Flower Characteristics

There were significant differences in petal number for the selected parents and progenies. The parent cultivar Angel Face produced the greatest number of flowers (57), and the cultivar Handel yielded the greatest number of petals per flower (42) (Table 3). Among the hybrids the maximum number of petals per flower (40) was produced by H19 (Grand Margina x Gruss-an-Teplitz), followed by the hybrid H21 (Handel x Gruss-an-Teplitz) (39 petals per flower) (Table 4). Heterosis and heterobeltiosis also varied, as comparatively high values for both heterosis (51%) and heterobeltiosis (49.2%) were evident in the hybrid progeny H2. In addition, the hybrid progeny H11 (Paradise x Angel Face) exhibited heterosis of 53% and heterobeltiosis of 18.6%. Heterosis and heterobeltiosis values for other hybrid progenies are presented in Table 5.

Parent genotypes and progenies exhibited significant differences (p < 0.001) in petal length. Among the parent genotypes, the cultivar Grand Margina yielded comparatively long petals (15.1 mm) (Table 3). Among the F1 genotypes, the hybrids H22 (Gruss-an-Teplitz x Grand Margina) and H19 (Grand Margina x Gruss-an-Teplitz) performed better, yielding petals 16.0 mm in length, followed by H12 (Casino x Grand Margina) generating average petal lengths of 15.5 mm (Table 4). The hybrid progeny H20 (Handel x Grand Margina) yielded the highest heterosis value (24.9%), followed by the hybrid H2 (Autumn Sunset x Angel Face), which scored 3.8% for petal length traits. Similarly, the hybrid progeny H20 (Handel x Grand Margina) exhibited the highest value for heterobeltiosis (4.6%). Other F1 progenies exhibited a mixed blend of heterosis and heterobeltiosis with both negative and positive values. Flower diameter also exhibited significant variations among parent cultivars, but little differences amongst all progenies (Table 4). There were also positive and negative heterosis and heterobeltiosis values for flower diameter (Table 5).
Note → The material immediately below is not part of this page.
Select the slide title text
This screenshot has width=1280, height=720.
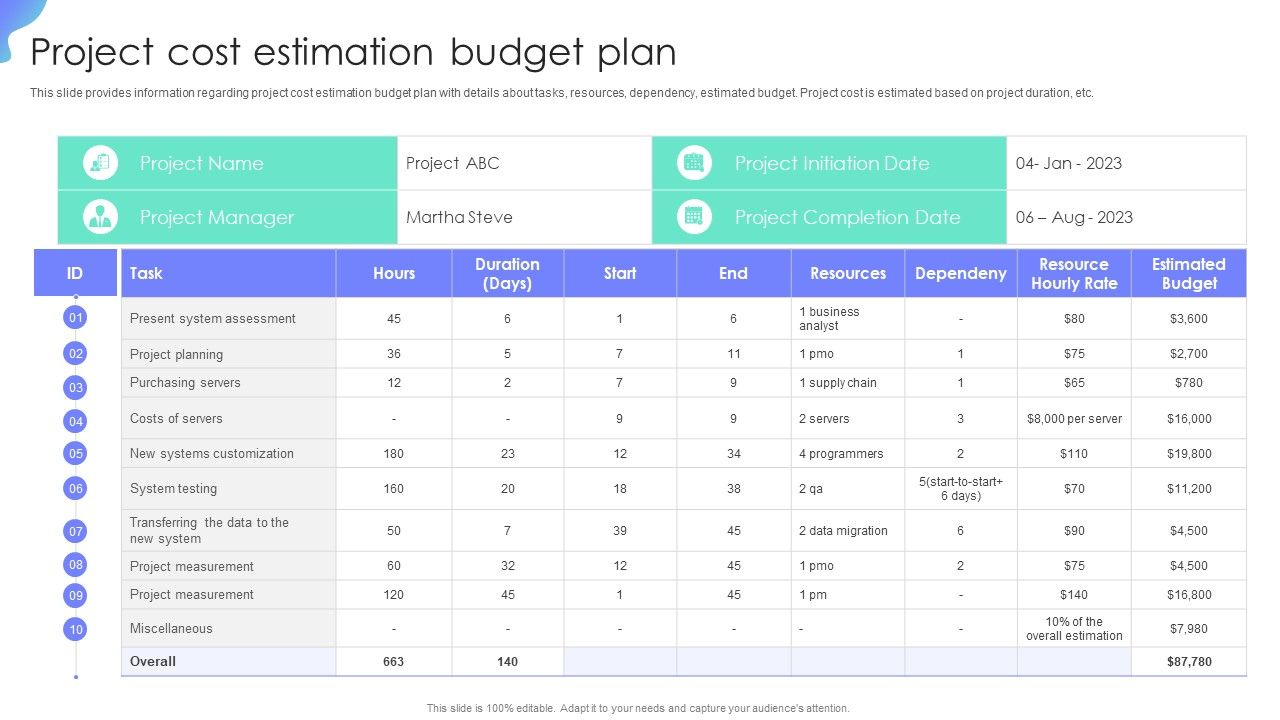(x=354, y=52)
Significant differences were exhibited by the parent genotypes and F1 hybrid progenies for fragrance intensity (Tables 3 and 4). The parent cultivars Grand Margina and Gruss-an-Teplitz scored the greatest fragrance intensities, whereas the cultivar Casino exhibited the least intense fragrance. Among all hybrid progenies, the F1 genotype H22 (Gruss-an-Teplitz x Grand Margina) exhibited the most intense fragrance. The hybrid progenies H9 (Grand Margina x Autumn Sunset) and H19 (Grand Margina x Gruss-an-Teplitz) exhibited heterotic performance over their parents for the fragrance trait. Similarly, hybrid progeny also scored favorable heterobeltiotic values for the fragrance trait (Table 5).

Means analysis revealed that the cultivar Angel Face exhibited a flower persistence life (FPL) of 16.5 days followed by the cultivar Paradise. In comparison to other progenies, the hybrid progeny of Angel Face and Casino exhibited comparatively higher FPL values (15.5 days) in the field from the first day of blooming. The values of flower persistence life in the field for other progenies are presented in Table 4. Among all hybrid progenies, H13 (Paradise x Handel) exhibited maximal heterosis values, followed by the hybrid progeny H8 (Louise Odier x Autumn Sunset). The values of heterosis and heterobeltiosis are presented in Table 5.

The overall performance of the bushes varied significantly among the F1 progeny. The F1 hybrids H17 (Louise Odier x Grand Margina), H20 (Handel x Louise Odier), and H21 (Handel x Gruss-an-Teplitz) had the greatest scores (3.6 quality points each), followed by H8 (Louise Odier x Autumn Sunset) (3.5 quality points). Overall, the performance of the hybrid progeny H21 (Handel x Gruss-an-Teplitz) exhibited superior heterotic and heterobeltiotic effects.